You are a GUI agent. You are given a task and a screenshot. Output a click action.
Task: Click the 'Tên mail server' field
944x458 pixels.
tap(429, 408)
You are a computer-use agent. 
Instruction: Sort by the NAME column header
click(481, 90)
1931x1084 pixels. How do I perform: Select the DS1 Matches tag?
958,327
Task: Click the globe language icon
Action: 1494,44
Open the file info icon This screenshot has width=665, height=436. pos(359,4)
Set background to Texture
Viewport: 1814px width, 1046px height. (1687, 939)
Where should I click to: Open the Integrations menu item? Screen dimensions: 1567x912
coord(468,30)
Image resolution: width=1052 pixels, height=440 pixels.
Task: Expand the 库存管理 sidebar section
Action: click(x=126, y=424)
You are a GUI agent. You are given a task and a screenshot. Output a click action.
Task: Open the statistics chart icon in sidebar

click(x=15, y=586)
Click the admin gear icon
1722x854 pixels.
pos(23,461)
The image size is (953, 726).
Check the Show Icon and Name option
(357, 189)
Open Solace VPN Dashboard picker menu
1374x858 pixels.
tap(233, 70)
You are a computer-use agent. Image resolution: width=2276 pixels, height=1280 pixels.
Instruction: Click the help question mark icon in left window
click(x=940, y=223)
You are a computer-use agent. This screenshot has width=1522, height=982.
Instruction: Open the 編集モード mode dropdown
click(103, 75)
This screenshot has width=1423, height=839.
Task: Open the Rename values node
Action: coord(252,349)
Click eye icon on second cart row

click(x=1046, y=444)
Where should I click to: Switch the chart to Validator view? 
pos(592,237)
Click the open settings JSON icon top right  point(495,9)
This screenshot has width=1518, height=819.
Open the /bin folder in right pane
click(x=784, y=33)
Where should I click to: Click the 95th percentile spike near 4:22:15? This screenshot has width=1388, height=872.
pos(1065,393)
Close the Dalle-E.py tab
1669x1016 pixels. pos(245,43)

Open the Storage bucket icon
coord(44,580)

▶ [Work request] Could you write out every entry above exactly as it appears?

▶ [Exercise solution]
You are a GUI agent. You are given a task and a screenshot. Output a click action.
Task: Click the 'Tên mail server' field
944x458 pixels.
tap(429, 408)
You are a computer-use agent. 
Instruction: Sort by the NAME column header
click(481, 90)
1931x1084 pixels. How do I perform: Select the DS1 Matches tag?
958,327
Task: Click the globe language icon
Action: 1494,44
Open the file info icon This screenshot has width=665, height=436. pos(359,4)
Set background to Texture
Viewport: 1814px width, 1046px height. (1687, 939)
Where should I click to: Open the Integrations menu item? Screen dimensions: 1567x912
coord(468,30)
Image resolution: width=1052 pixels, height=440 pixels.
Task: Expand the 库存管理 sidebar section
Action: click(x=126, y=424)
You are a GUI agent. You are given a task and a screenshot. Output a click action.
Task: Open the statistics chart icon in sidebar

click(x=15, y=586)
Click the admin gear icon
1722x854 pixels.
pos(23,461)
The image size is (953, 726).
Check the Show Icon and Name option
(357, 189)
Open Solace VPN Dashboard picker menu
1374x858 pixels.
tap(233, 70)
You are a computer-use agent. Image resolution: width=2276 pixels, height=1280 pixels.
Instruction: Click the help question mark icon in left window
click(x=940, y=223)
You are a computer-use agent. This screenshot has width=1522, height=982.
Instruction: Open the 編集モード mode dropdown
click(103, 75)
This screenshot has width=1423, height=839.
Task: Open the Rename values node
Action: coord(252,349)
Click eye icon on second cart row

click(x=1046, y=444)
Where should I click to: Switch the chart to Validator view? 
pos(592,237)
Click the open settings JSON icon top right  point(495,9)
This screenshot has width=1518, height=819.
Open the /bin folder in right pane
click(x=784, y=33)
Where should I click to: Click the 95th percentile spike near 4:22:15? This screenshot has width=1388, height=872.
pos(1065,393)
Close the Dalle-E.py tab
1669x1016 pixels. pos(245,43)

Open the Storage bucket icon
coord(44,580)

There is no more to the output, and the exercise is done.